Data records
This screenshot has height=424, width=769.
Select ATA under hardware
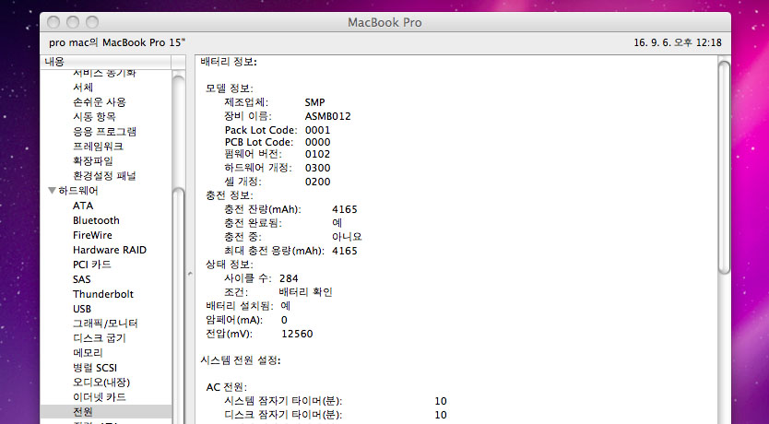83,206

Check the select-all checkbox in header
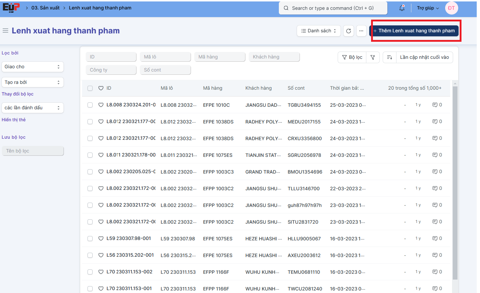click(90, 88)
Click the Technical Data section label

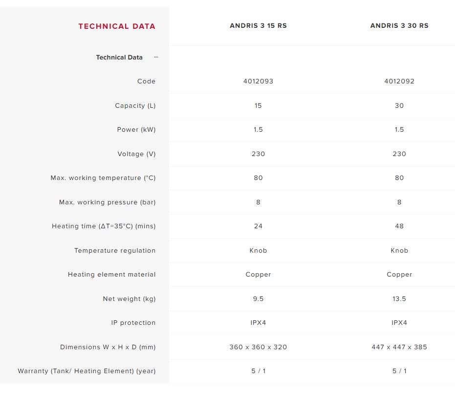[x=119, y=58]
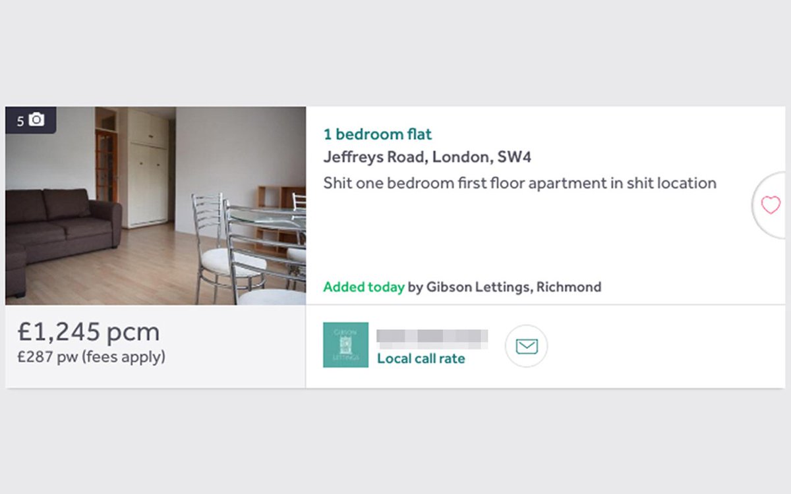Select the property description text line
This screenshot has height=494, width=791.
pyautogui.click(x=519, y=183)
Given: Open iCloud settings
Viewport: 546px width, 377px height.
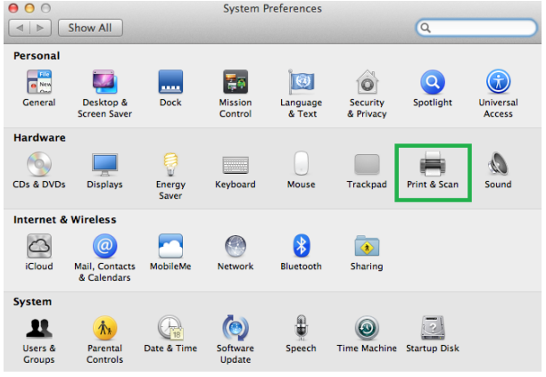Looking at the screenshot, I should [x=39, y=247].
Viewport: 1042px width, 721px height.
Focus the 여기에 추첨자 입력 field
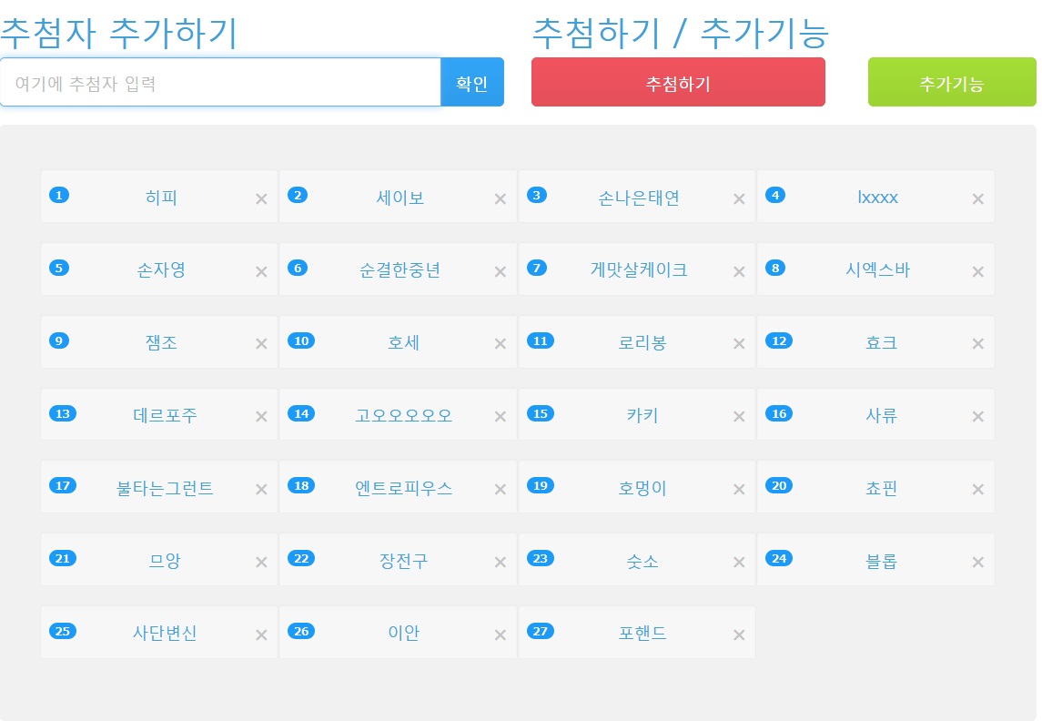pyautogui.click(x=220, y=83)
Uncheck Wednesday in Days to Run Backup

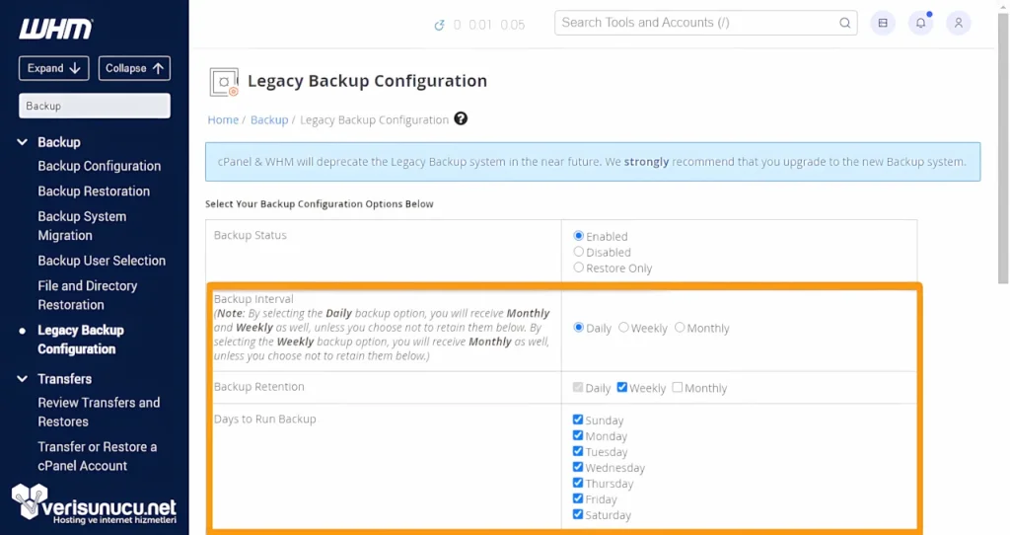coord(578,467)
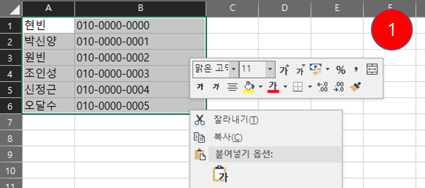
Task: Apply comma style number format
Action: pyautogui.click(x=356, y=70)
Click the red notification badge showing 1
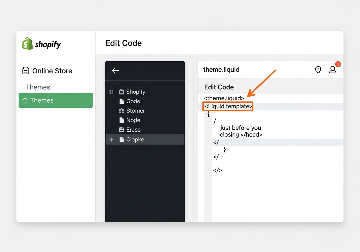360x252 pixels. click(338, 64)
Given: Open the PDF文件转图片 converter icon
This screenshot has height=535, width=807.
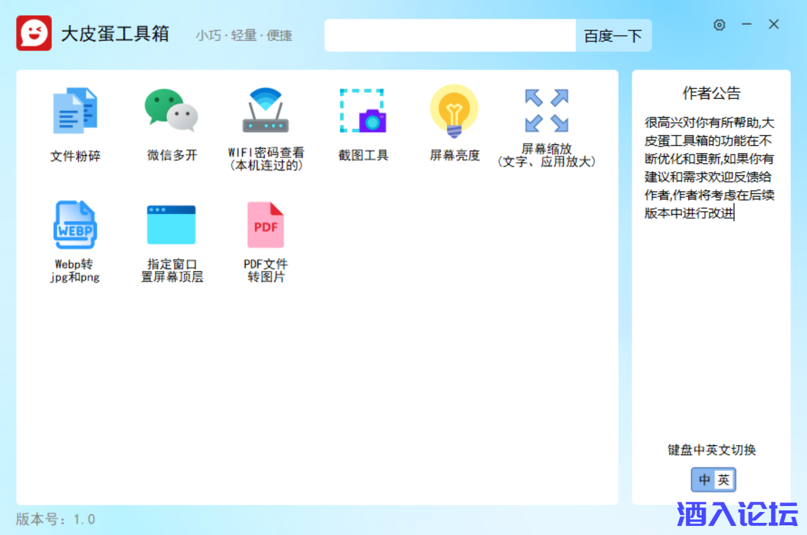Looking at the screenshot, I should point(266,225).
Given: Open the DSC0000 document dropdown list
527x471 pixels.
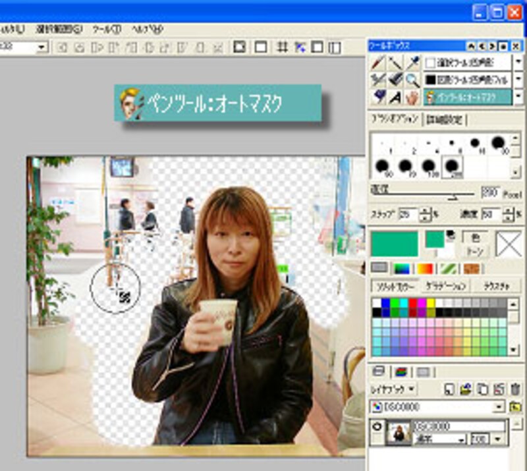Looking at the screenshot, I should pos(500,406).
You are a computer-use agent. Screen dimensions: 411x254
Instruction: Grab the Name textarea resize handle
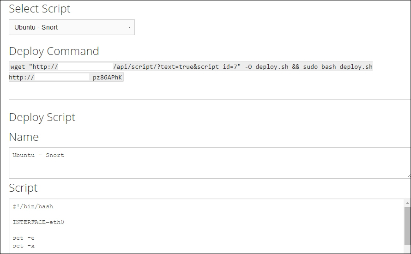tap(409, 176)
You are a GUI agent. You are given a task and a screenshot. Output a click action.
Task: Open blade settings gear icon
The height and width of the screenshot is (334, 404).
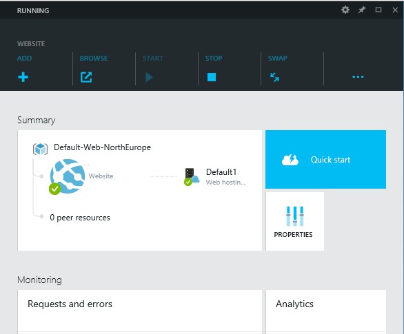coord(345,10)
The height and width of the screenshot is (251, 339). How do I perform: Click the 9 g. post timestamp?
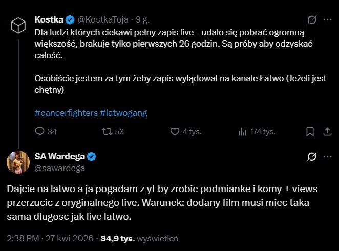point(141,20)
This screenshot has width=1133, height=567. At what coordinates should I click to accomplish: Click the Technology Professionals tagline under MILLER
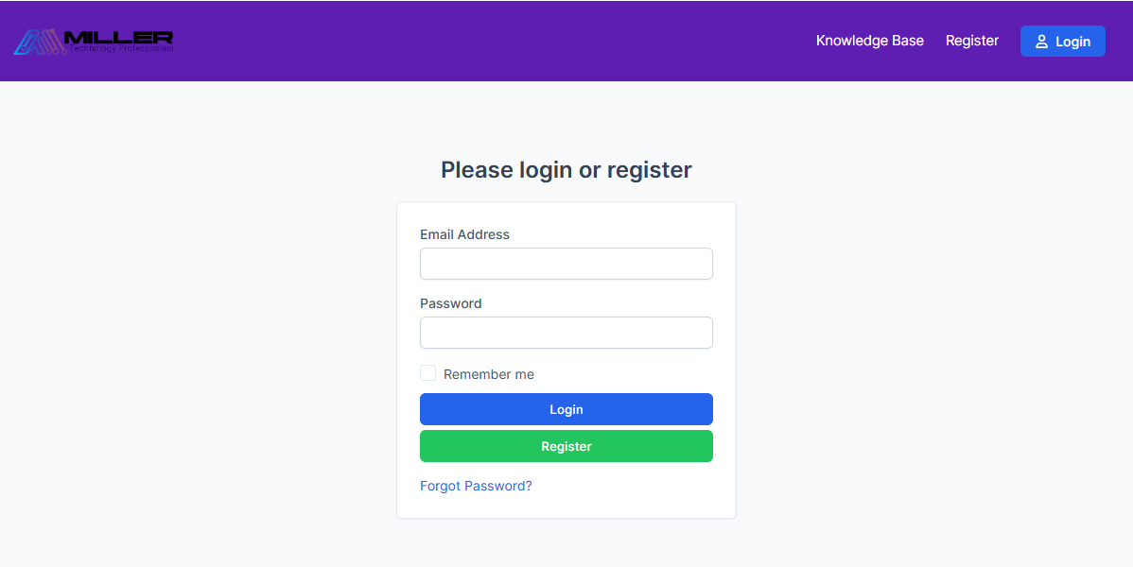[x=121, y=48]
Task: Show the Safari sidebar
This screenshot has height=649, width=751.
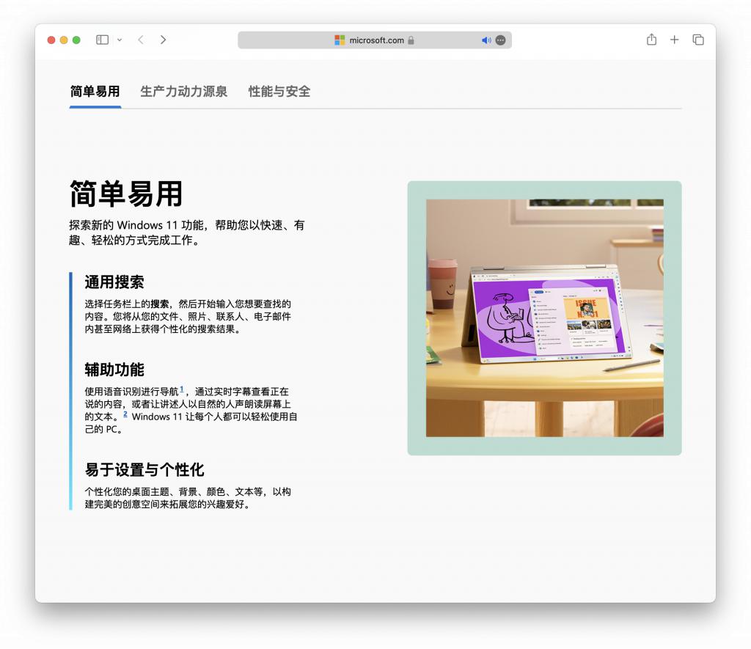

» Work order: Leave the pictures out and restate exactly the lines from the one that has "Given: Open the PDF文件转图片 converter icon" through the final line of the entries above, both ends included.

» Response to this task:
Given: Open the PDF文件转图片 converter icon
This screenshot has height=535, width=807.
Looking at the screenshot, I should point(266,225).
Given: Open the DSC0000 document dropdown list
527x471 pixels.
Looking at the screenshot, I should pos(500,406).
You are a computer-use agent. Screen dimensions: 411x254
Instruction: Grab the Name textarea resize handle
tap(409, 176)
You are a GUI agent. You are given a task and a screenshot. Output a click action.
Task: Open blade settings gear icon
The height and width of the screenshot is (334, 404).
coord(345,10)
The height and width of the screenshot is (251, 339). How do I perform: Click the 9 g. post timestamp?
point(141,20)
This screenshot has width=1133, height=567. At what coordinates should I click to accomplish: Click the Technology Professionals tagline under MILLER
[x=121, y=48]
Task: Show the Safari sidebar
This screenshot has height=649, width=751.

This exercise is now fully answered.